A idéa da trasladação passou nos ultimos tempos por duas phases distinctas. Ao precipitarem-se os acontecimentos em 1807, o Conselho d’Estado reunido na Ajuda a 30 de Setembro deliberou, por proposta de Thomaz Antonio Villa-nova Portugal, chanceller-mór e valido do Principe Regente, que fosse para o Brazil o Principe da Beira com as infantas e tropas de defeza a preparar a aposentação da côrte, a qual seguiria o mesmo rumo quando se perdessem todas as esperanças de paz.

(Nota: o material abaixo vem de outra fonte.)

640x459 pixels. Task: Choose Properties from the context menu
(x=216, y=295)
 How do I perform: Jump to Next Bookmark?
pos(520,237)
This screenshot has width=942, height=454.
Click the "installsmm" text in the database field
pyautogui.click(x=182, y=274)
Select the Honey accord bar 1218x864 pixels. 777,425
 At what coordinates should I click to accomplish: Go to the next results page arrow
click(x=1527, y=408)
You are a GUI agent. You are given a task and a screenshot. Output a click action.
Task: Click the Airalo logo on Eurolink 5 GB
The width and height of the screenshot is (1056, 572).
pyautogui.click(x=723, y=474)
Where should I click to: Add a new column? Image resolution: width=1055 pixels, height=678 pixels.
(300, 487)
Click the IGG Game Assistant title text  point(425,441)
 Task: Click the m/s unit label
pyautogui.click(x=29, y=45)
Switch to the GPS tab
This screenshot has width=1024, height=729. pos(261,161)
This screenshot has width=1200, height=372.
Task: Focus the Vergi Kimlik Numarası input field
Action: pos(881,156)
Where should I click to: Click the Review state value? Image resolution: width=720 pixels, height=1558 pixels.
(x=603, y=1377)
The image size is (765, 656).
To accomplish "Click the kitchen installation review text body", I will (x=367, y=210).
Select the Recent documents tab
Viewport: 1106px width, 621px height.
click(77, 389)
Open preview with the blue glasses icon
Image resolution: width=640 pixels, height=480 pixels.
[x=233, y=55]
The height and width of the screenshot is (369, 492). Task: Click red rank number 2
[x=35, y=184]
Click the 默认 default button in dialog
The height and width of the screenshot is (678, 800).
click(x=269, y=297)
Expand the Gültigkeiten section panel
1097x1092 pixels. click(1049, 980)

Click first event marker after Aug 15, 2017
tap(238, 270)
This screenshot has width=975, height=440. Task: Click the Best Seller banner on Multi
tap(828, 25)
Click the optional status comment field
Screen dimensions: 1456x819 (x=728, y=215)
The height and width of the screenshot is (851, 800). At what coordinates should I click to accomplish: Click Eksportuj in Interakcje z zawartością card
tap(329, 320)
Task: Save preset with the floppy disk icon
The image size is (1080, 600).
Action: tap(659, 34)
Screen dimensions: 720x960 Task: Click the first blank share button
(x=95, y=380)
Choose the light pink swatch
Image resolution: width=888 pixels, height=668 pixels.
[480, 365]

A presença entre os Brazileiros do herdeiro da corôa teria, julgava-se com algum acerto, o condão de despertar o enthusiasmo colonial, appellando para a lealdade d’esses subditos até ahi criados longe da dynastia. Obstar-se-hia assim a um facil golpe de mão britannico, identico ao que não havia muito se verificara em Buenos Ayres, e a qualquer tentativa de occupação franceza no futuro, empreza bem mais problematica mas tanto mais tentadora quanto era o Brazil uma base de operações ideal para o ataque dos Inglezes, no caminho da Asia pelo Cabo da Boa Esperança.
Outras razões militavam em favor do projecto aventado. Entendiam uns ser mais commoda e expedita a viagem do Principe da Beira — que porventura viria a ser a unica
- ↑ Bibl. Nac. do Rio de Janeiro, Collecção Linhares, lata 12 (Papeis particulares do conde do Funchal, de 1806 a 1810.